*Stated goal:*
Edit the items below by swapping every "screenshot" for "capture", and leave the rest of the text unchanged.

(Rows from a dataset)

■ ■ ■ ■

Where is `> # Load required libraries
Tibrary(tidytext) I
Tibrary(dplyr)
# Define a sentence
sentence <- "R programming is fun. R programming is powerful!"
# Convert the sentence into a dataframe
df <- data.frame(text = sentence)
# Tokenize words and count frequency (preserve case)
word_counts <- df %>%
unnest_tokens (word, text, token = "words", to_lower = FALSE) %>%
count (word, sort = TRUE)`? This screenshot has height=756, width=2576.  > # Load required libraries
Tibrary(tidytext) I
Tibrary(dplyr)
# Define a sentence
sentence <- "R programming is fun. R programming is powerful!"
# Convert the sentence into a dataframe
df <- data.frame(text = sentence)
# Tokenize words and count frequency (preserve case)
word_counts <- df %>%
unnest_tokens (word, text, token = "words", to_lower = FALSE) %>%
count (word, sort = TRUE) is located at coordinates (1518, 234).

■ ■ ■ ■

*Complete response:*
Where is `> # Load required libraries
Tibrary(tidytext) I
Tibrary(dplyr)
# Define a sentence
sentence <- "R programming is fun. R programming is powerful!"
# Convert the sentence into a dataframe
df <- data.frame(text = sentence)
# Tokenize words and count frequency (preserve case)
word_counts <- df %>%
unnest_tokens (word, text, token = "words", to_lower = FALSE) %>%
count (word, sort = TRUE)`? This capture has height=756, width=2576.  > # Load required libraries
Tibrary(tidytext) I
Tibrary(dplyr)
# Define a sentence
sentence <- "R programming is fun. R programming is powerful!"
# Convert the sentence into a dataframe
df <- data.frame(text = sentence)
# Tokenize words and count frequency (preserve case)
word_counts <- df %>%
unnest_tokens (word, text, token = "words", to_lower = FALSE) %>%
count (word, sort = TRUE) is located at coordinates (1518, 234).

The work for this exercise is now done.